Lynn saw in Sherman what Donerson had: a player fueled by the sound of his own voice, but occasionally distracted by it. You can't silence him ("That's like taking the spear from a hunter," Sherman says), but you also can't let him turn the field into the Improv. "Leave enough oxygen for everybody else," Lynn advised.
Sherman started at corner his final two years in Palo Alto, applying the knowledge that he'd gained as a receiver. "He's able to look at formations and tell you what's going to happen," says Doug Baldwin, who was a teammate of Sherman's at Stanford before Seattle. "If a receiver has an inside edge split or an outside edge split, he can determine what type of route it will be. He reads everything and does it fast."

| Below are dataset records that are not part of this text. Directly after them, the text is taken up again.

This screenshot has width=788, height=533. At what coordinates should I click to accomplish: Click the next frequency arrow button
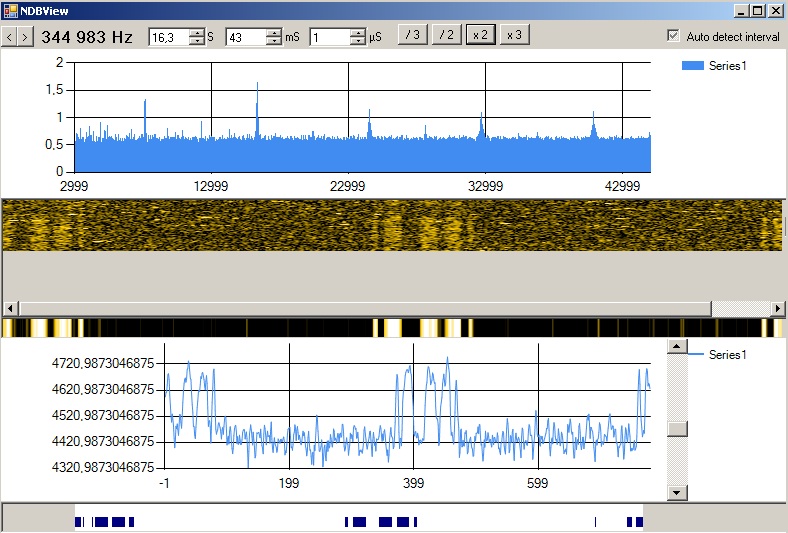click(24, 36)
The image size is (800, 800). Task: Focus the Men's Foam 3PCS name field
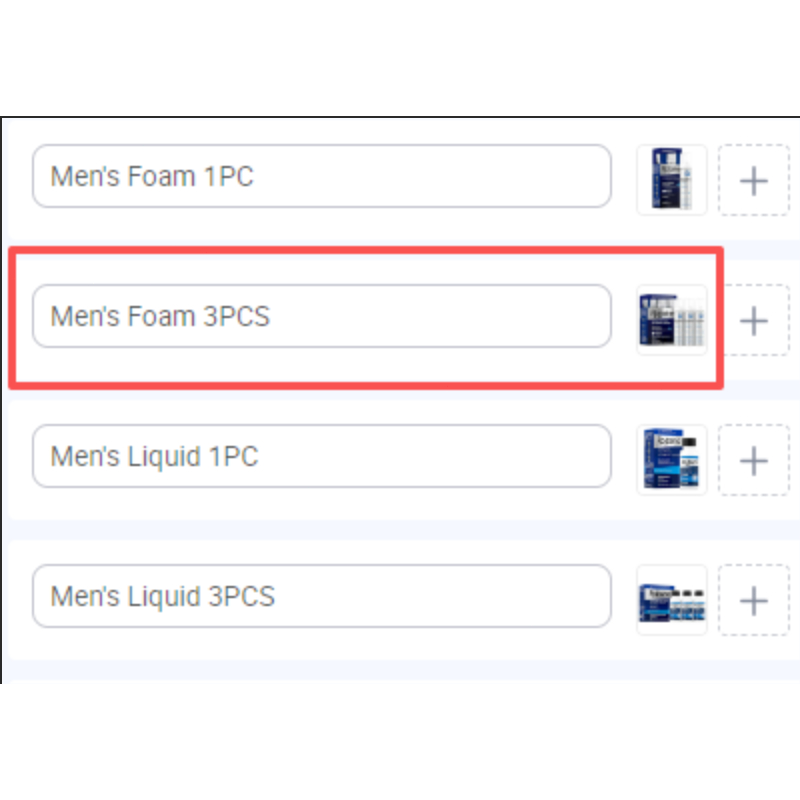point(322,316)

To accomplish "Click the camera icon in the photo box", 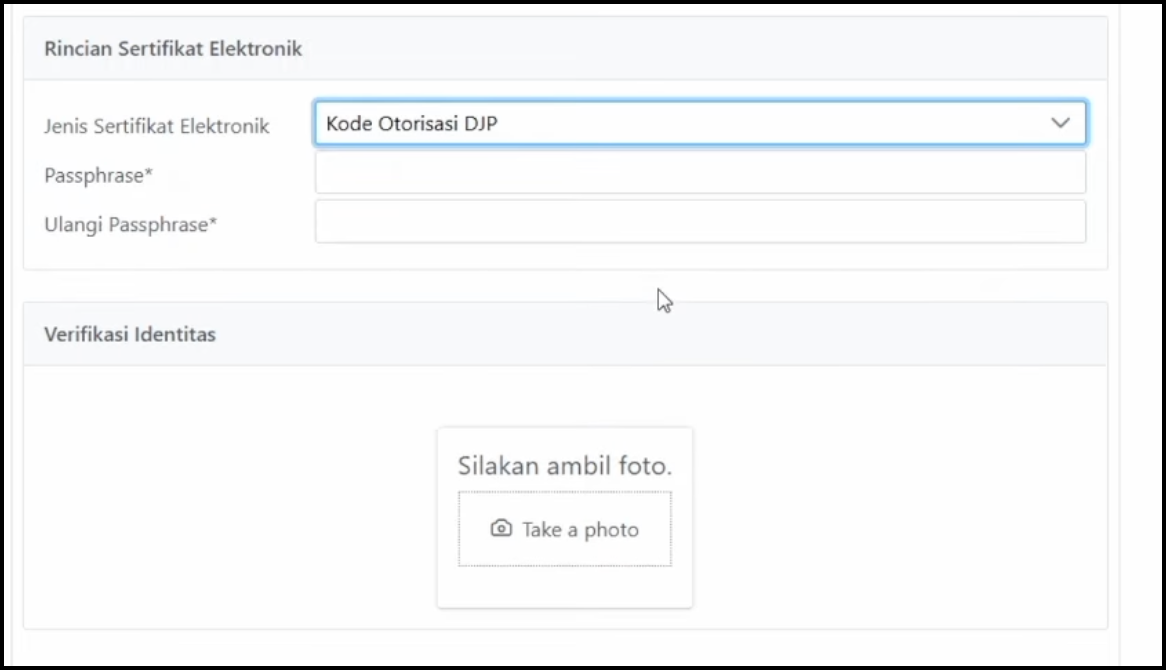I will pos(501,529).
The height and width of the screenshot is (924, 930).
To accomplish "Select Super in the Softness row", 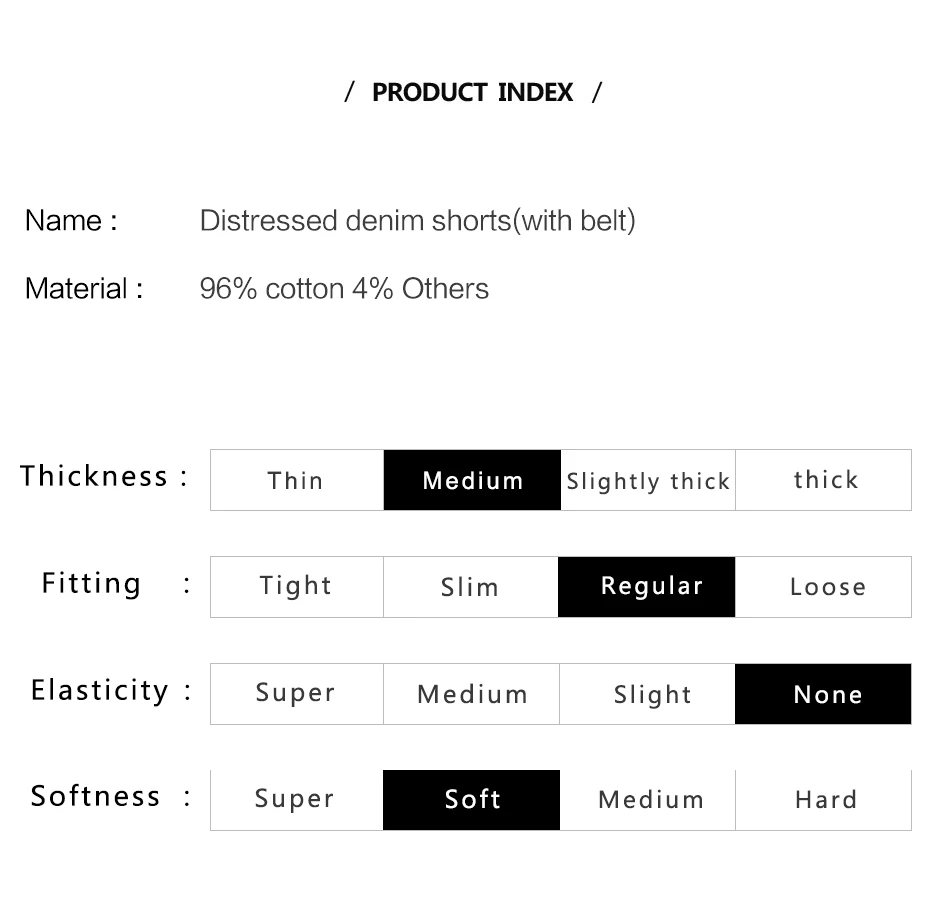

Sherman blended in at Stanford after all, earning a degree in communications in June 2010. Meanwhile, six of his high school teammates graduated from major colleges around the same time. "He was helping those guys all the way through," says Donerson. "He was calling them, texting them—reminding them what they needed to do." Sherman mourns one former teammate who didn't make it. "He was about to enroll at Cal State--Dominguez Hills," he says. "We had the paperwork in. We had the financial aid set. He was right there." In May '07, Marcus (Scooby) Peters was shot and killed outside an apartment complex in Long Beach—so says the newspaper article hanging outside Sherman's bedroom at his parents' new home.